* **Directions for this task**: For this exercise, the lines from the one with "Where should I" through the end of the material below must be output exactly, without pictures.

::: Entries provided

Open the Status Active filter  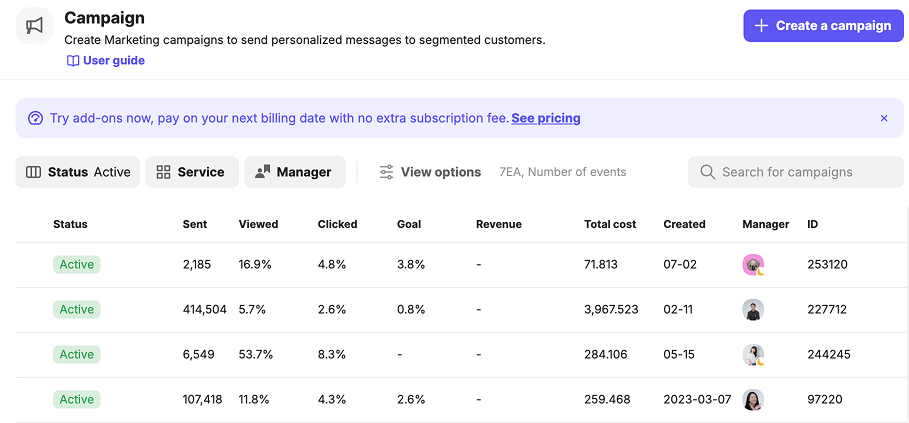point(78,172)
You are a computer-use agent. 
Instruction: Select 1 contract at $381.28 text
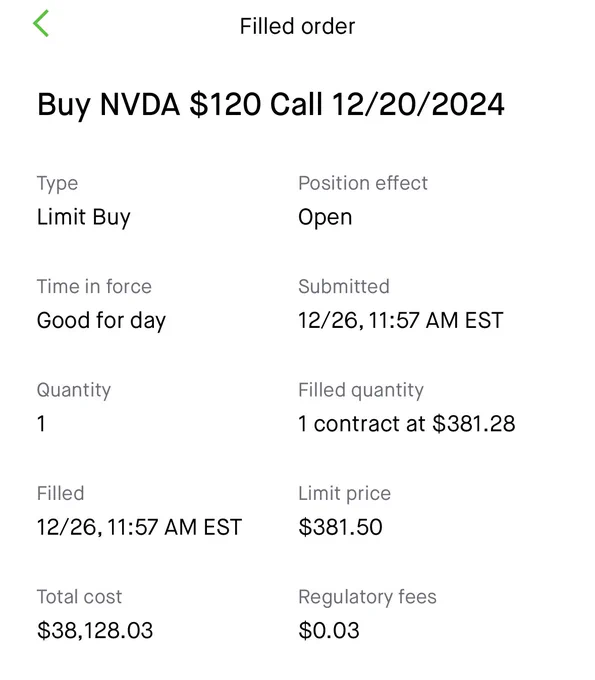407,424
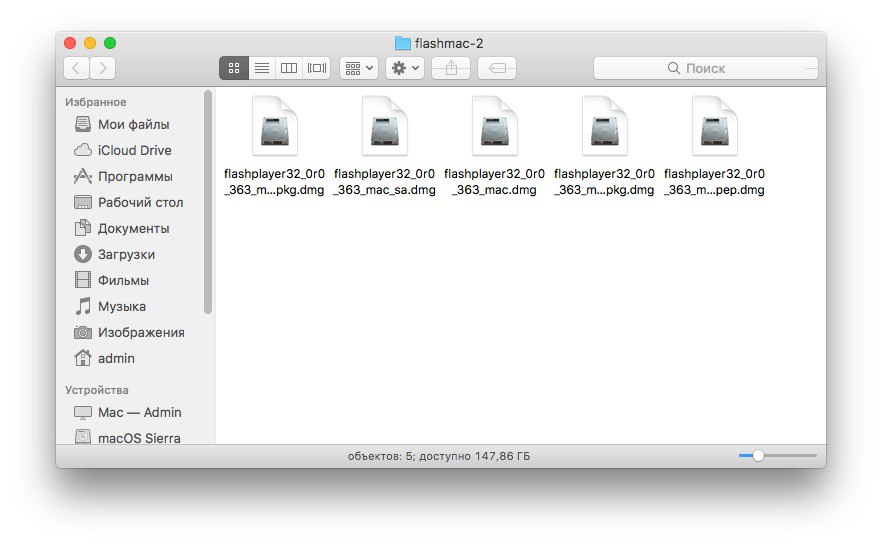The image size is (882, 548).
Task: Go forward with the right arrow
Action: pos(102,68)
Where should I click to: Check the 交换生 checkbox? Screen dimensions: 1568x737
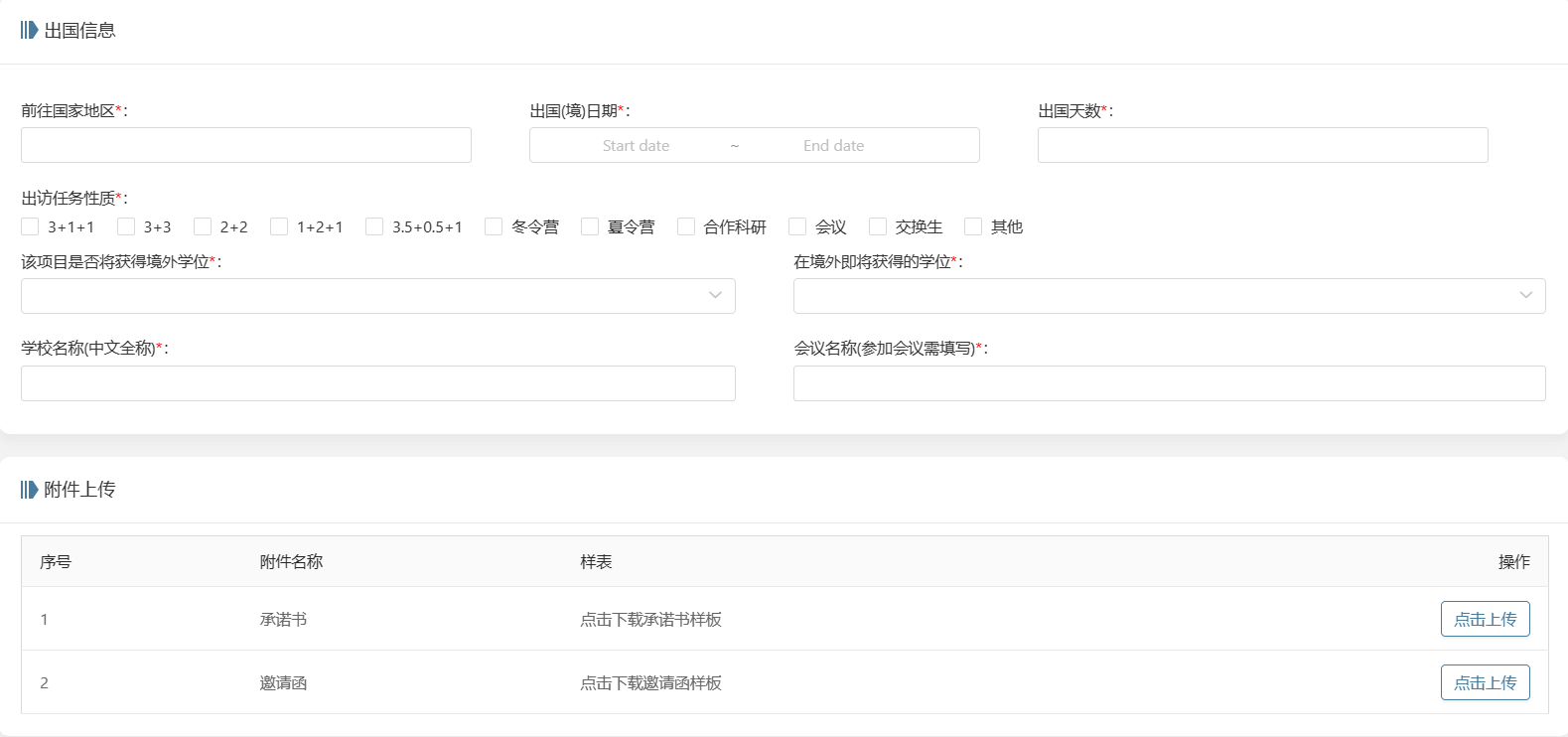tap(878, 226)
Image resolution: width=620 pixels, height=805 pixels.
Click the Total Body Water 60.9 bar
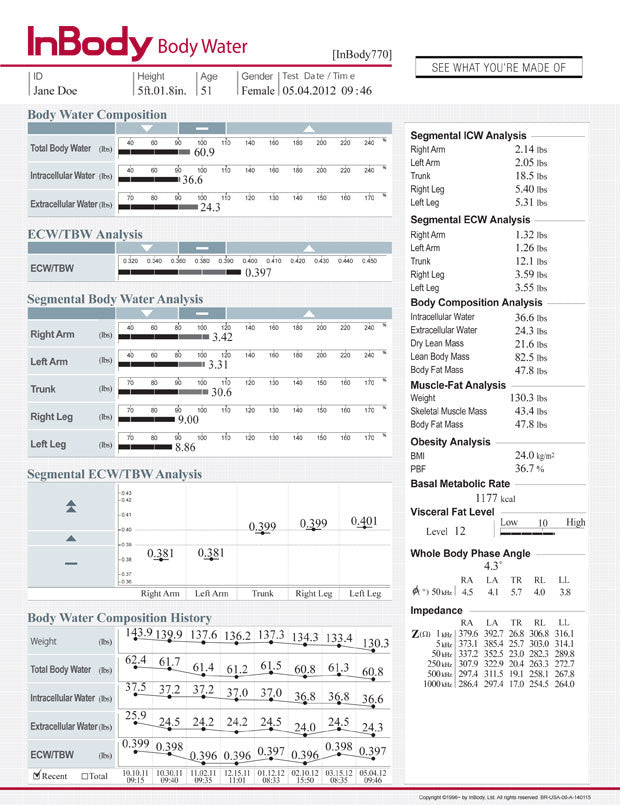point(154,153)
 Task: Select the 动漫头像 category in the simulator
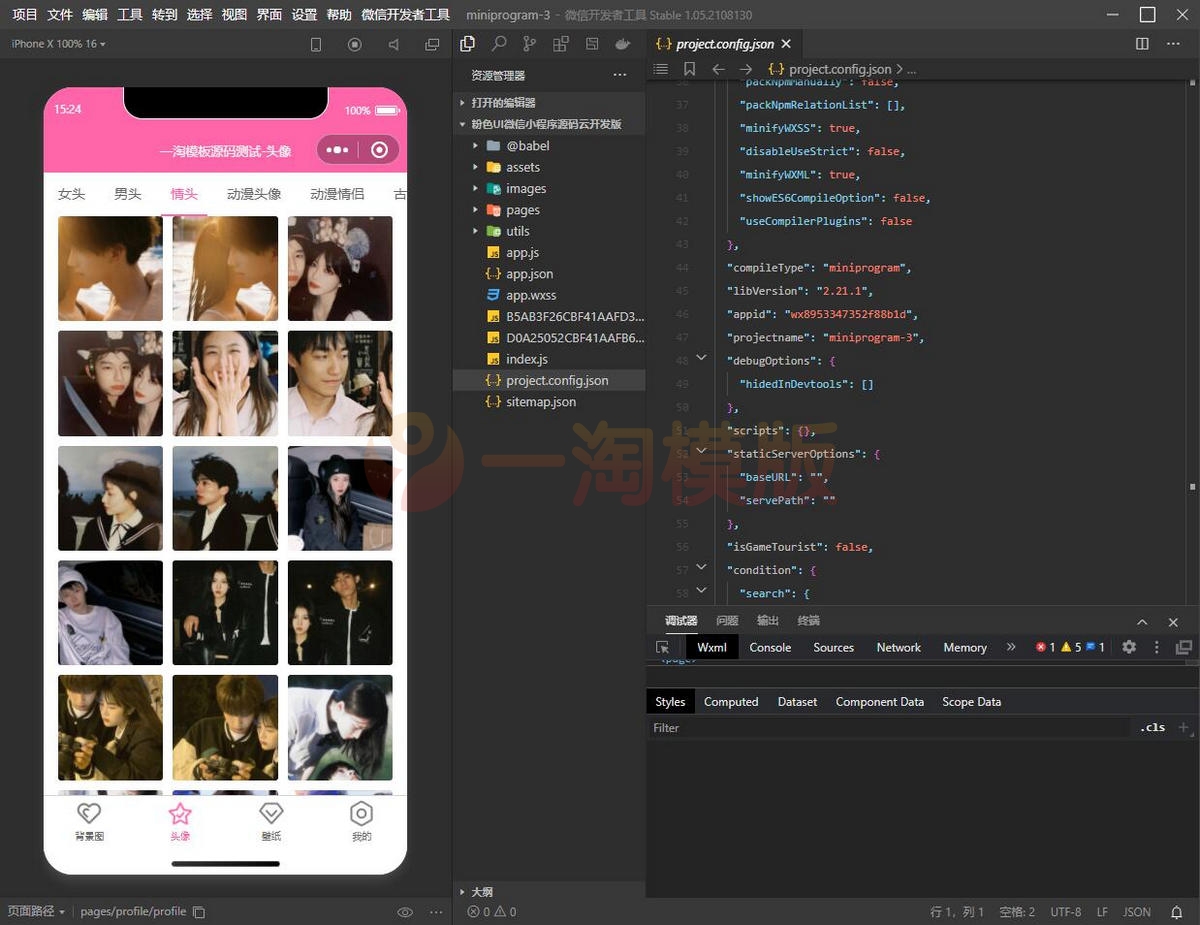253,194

::::::

* **Task output**:
Where should I click to: Check the 交换生 checkbox? Screen dimensions: 1568x737
tap(878, 226)
Image resolution: width=620 pixels, height=805 pixels.
Click the Total Body Water 60.9 bar
point(154,153)
 Task: Select the 动漫头像 category in the simulator
253,194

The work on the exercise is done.